### Exercise brief
Using the entries that follow, transcribe only the lines from the line with "This screenshot has width=658, height=371." to the line with "Given: Disable Support armv7 checkbox", both included, exactly as they stand and without pictures.

### Collected data entries
☆ ☆ ☆ ☆ ☆ ☆ ☆

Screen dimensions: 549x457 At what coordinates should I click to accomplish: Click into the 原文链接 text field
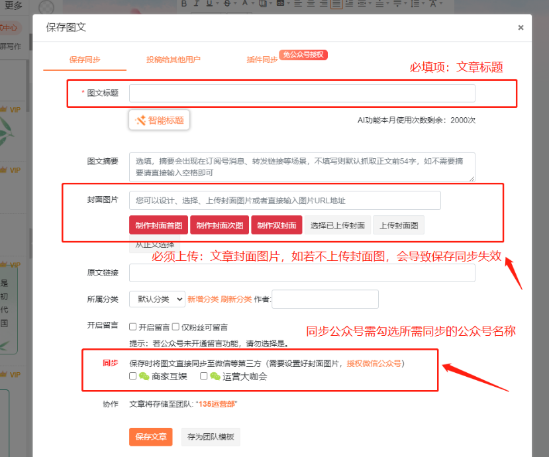pyautogui.click(x=302, y=273)
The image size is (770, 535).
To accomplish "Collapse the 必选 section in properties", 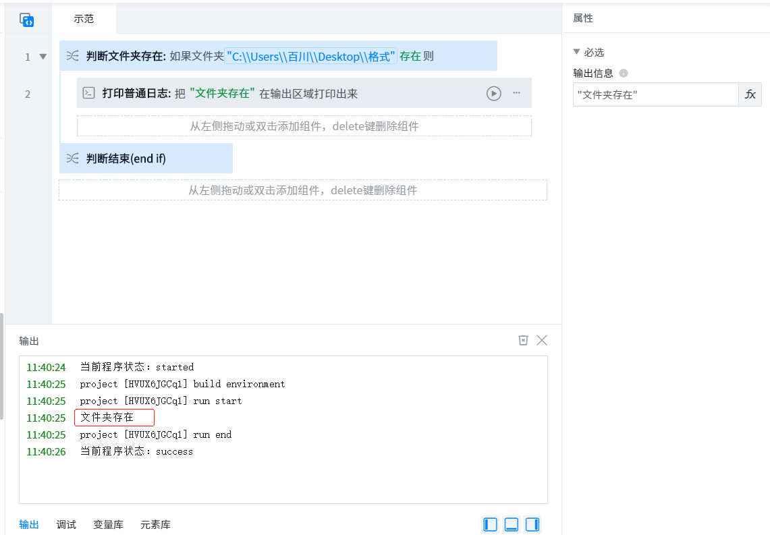I will [x=576, y=52].
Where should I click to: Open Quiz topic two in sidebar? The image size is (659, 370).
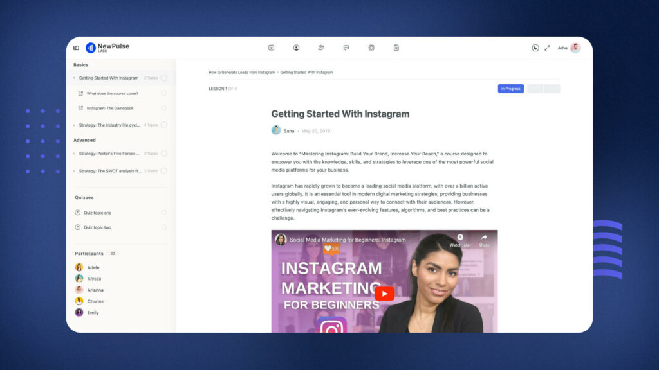(x=97, y=227)
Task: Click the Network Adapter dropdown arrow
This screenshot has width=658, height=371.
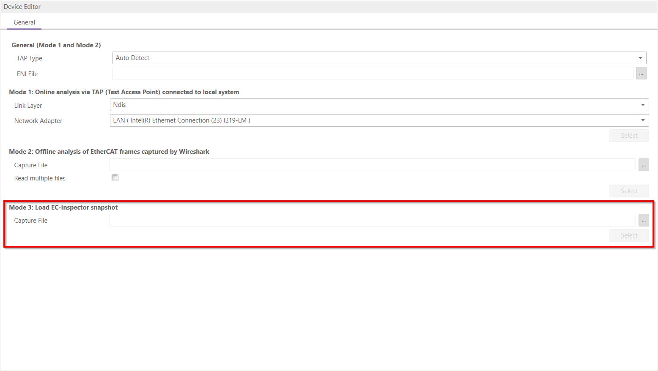Action: pos(643,120)
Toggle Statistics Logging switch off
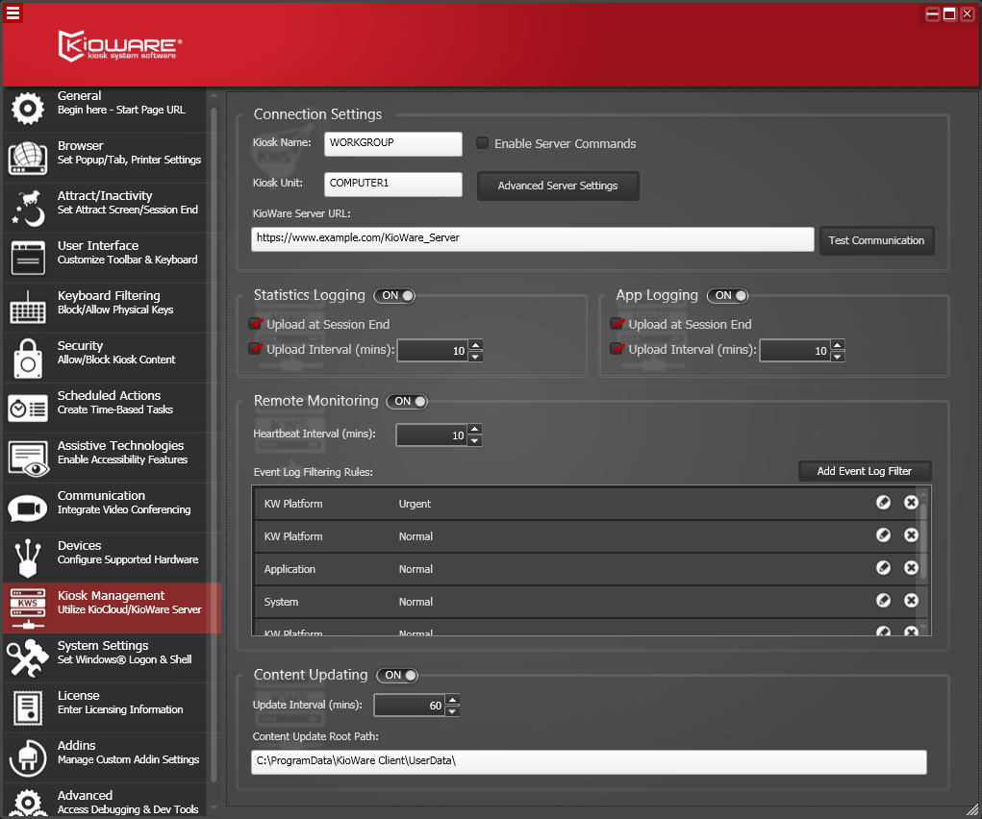 [x=394, y=296]
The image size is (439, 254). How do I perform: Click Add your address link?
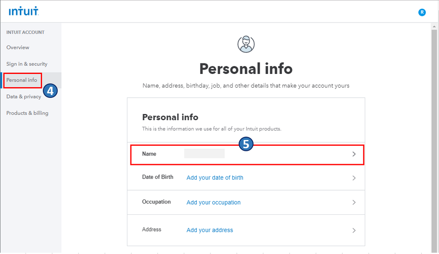tap(210, 230)
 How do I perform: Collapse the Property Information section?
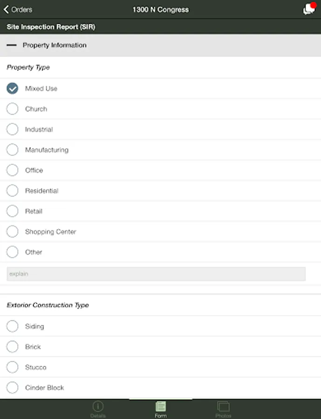click(12, 45)
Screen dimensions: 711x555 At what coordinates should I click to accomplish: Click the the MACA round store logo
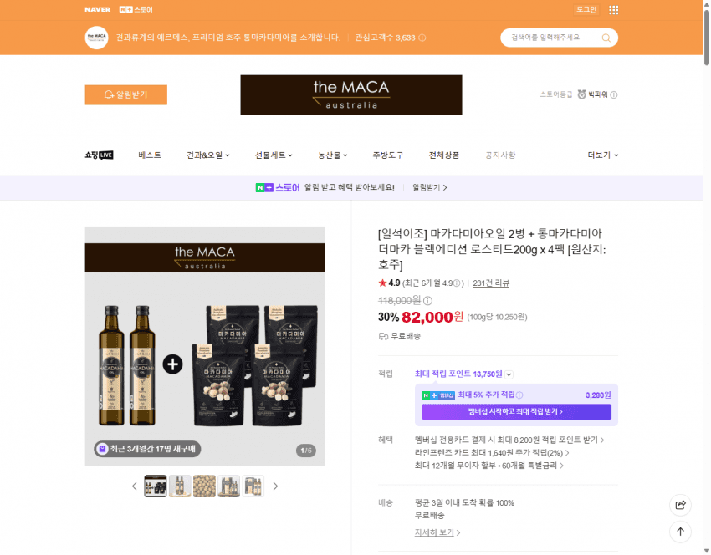[96, 38]
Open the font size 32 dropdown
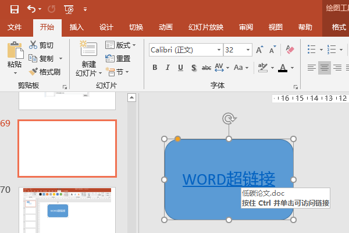The width and height of the screenshot is (349, 233). pyautogui.click(x=248, y=50)
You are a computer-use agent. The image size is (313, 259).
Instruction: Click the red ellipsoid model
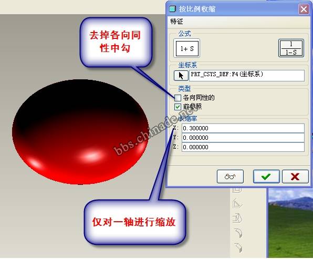pyautogui.click(x=80, y=132)
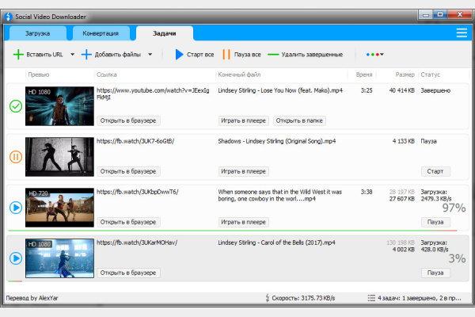Expand the Вставить URL dropdown arrow
The height and width of the screenshot is (317, 475).
(x=72, y=55)
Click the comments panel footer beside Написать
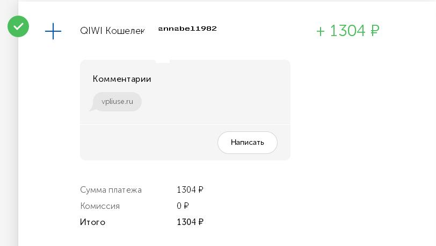 coord(149,143)
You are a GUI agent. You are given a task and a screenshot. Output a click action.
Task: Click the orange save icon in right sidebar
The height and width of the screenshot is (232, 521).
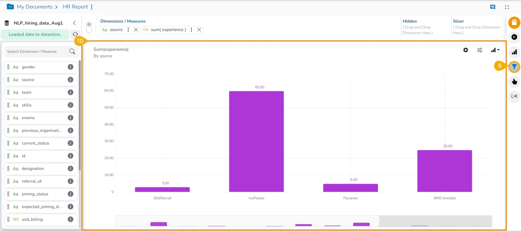[514, 23]
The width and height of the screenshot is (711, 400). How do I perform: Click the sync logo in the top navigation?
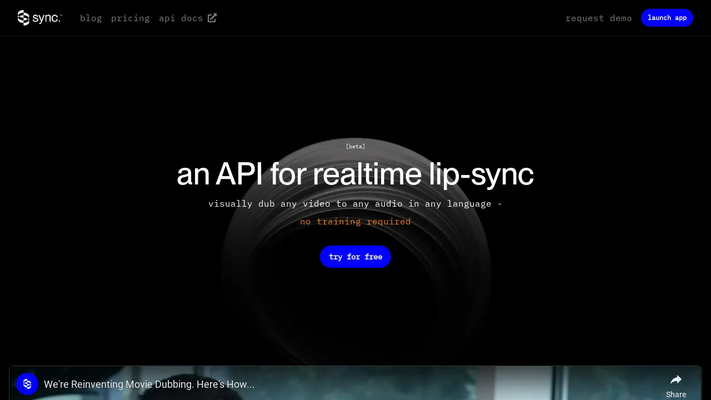(x=23, y=18)
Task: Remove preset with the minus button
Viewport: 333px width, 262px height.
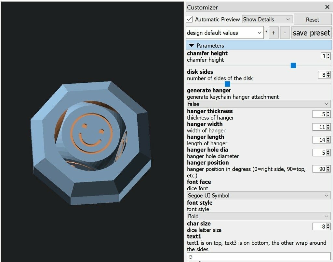Action: point(285,33)
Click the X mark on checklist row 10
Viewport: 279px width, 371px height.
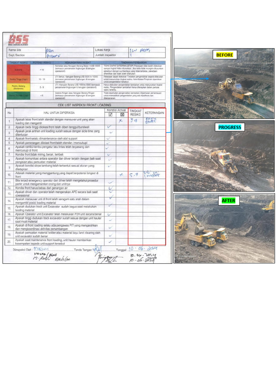[x=121, y=175]
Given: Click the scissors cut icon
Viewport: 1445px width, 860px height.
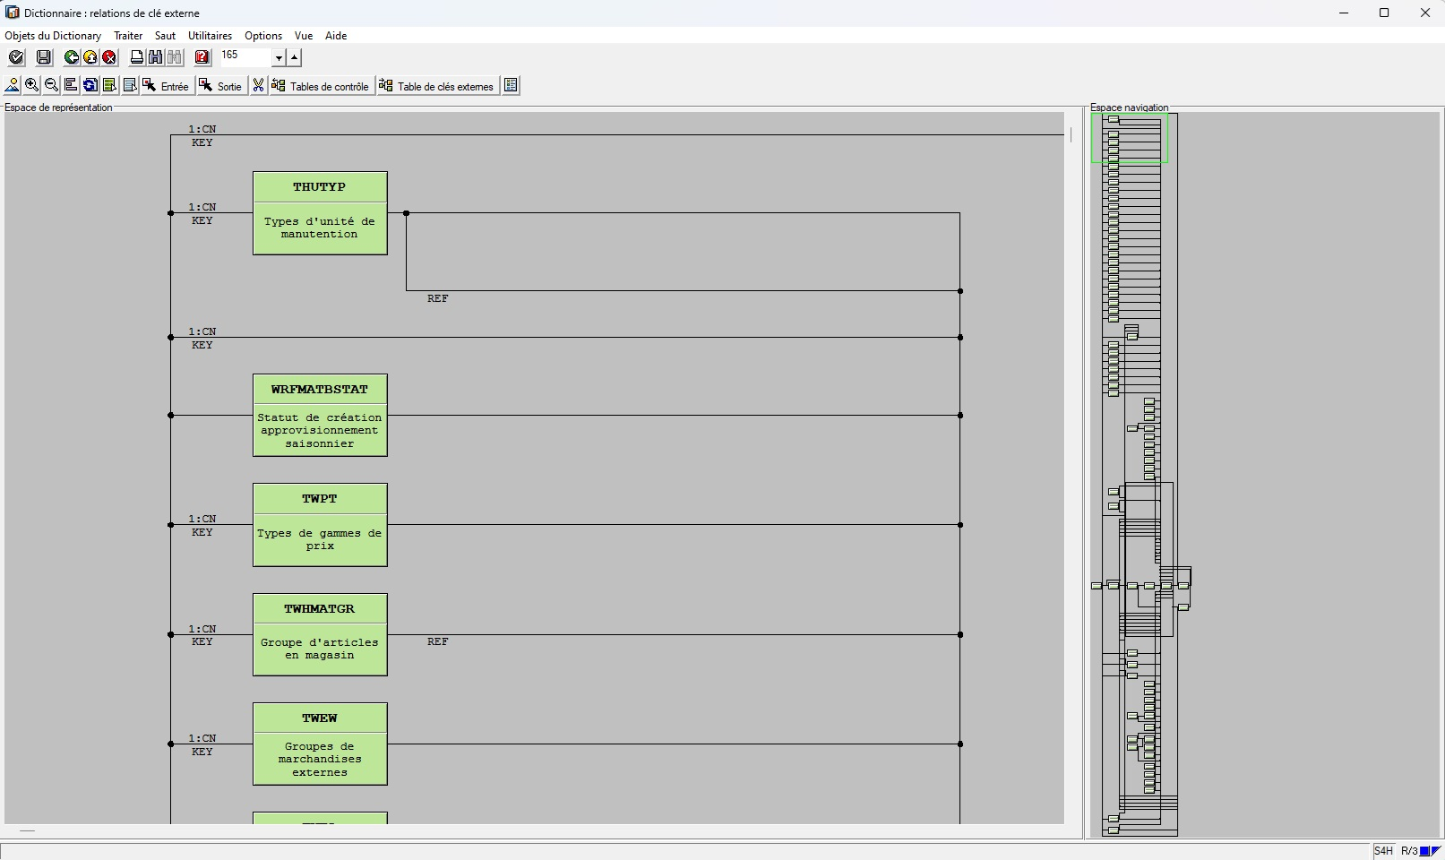Looking at the screenshot, I should pyautogui.click(x=258, y=86).
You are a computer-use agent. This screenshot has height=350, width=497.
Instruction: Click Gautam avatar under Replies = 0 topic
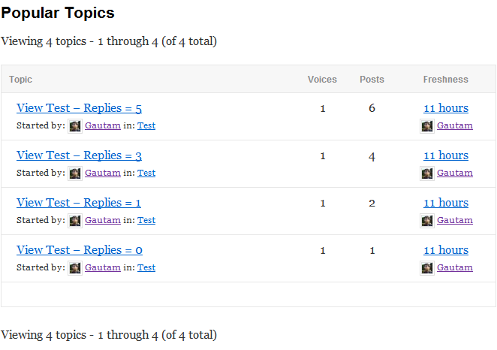(75, 268)
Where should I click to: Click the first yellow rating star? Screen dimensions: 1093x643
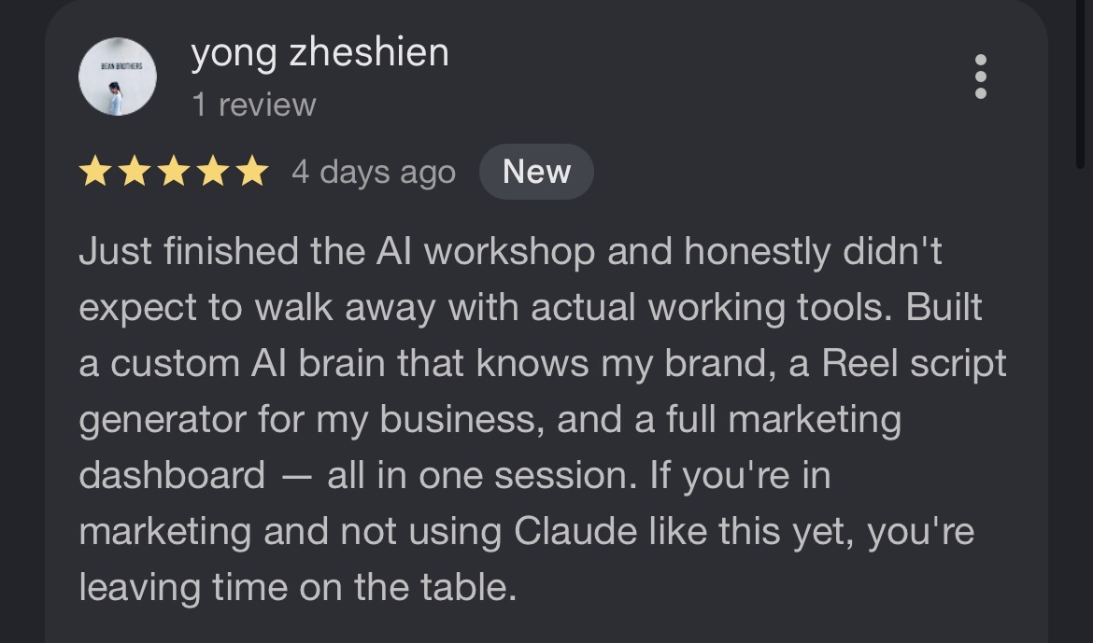click(95, 172)
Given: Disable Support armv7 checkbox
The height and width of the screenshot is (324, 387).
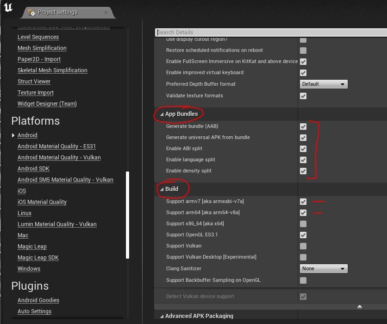Looking at the screenshot, I should point(303,202).
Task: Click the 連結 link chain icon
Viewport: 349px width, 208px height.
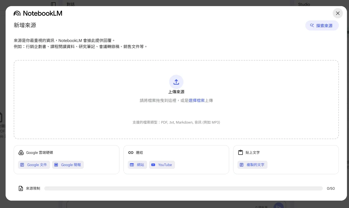Action: tap(131, 153)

☆ ☆ ☆ ☆ ☆ ☆ ☆

### Problem solution
This screenshot has width=658, height=371.
Action: pos(643,120)
Toggle Statistics Logging switch off
 [x=394, y=296]
The image size is (439, 254). How do I perform: Click Add your address link?
tap(210, 230)
 How do I perform: Collapse the Property Information section?
click(12, 45)
Screen dimensions: 711x555 At what coordinates should I click to accomplish: Click the the MACA round store logo
[96, 38]
Open the font size 32 dropdown
The width and height of the screenshot is (349, 233). pyautogui.click(x=248, y=50)
You are a computer-use agent. The image size is (313, 259).
Instruction: Click the red ellipsoid model
pyautogui.click(x=80, y=132)
Expand the Вставить URL dropdown arrow
The height and width of the screenshot is (317, 475).
(x=72, y=55)
Click the comments panel footer beside Написать
 coord(149,143)
You are a GUI agent. You are given a task and a screenshot. Output a click action.
Task: Click the orange save icon in right sidebar
The height and width of the screenshot is (232, 521).
[514, 23]
The width and height of the screenshot is (711, 400). How do I perform: Click the sync logo in the top navigation?
(x=23, y=18)
Task: Remove preset with the minus button
Viewport: 333px width, 262px height.
Action: point(285,33)
Click the X mark on checklist row 10
Viewport: 279px width, 371px height.
[x=121, y=175]
Given: Click the scissors cut icon
Viewport: 1445px width, 860px height.
Looking at the screenshot, I should pyautogui.click(x=258, y=86).
You are a computer-use agent. This screenshot has height=350, width=497.
Instruction: Click Gautam avatar under Replies = 0 topic
(75, 268)
Where should I click to: Click the first yellow rating star? Screen dimensions: 1093x643
click(95, 172)
Given: Disable Support armv7 checkbox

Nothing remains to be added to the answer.